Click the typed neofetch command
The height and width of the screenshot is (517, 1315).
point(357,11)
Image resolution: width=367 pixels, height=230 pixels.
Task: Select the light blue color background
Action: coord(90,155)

________________________________________

Reproduce every line above. Keep it exact.

**ANSWER SPACE**
Click the typed neofetch command
The height and width of the screenshot is (517, 1315).
point(357,11)
Image resolution: width=367 pixels, height=230 pixels.
Task: Select the light blue color background
Action: coord(90,155)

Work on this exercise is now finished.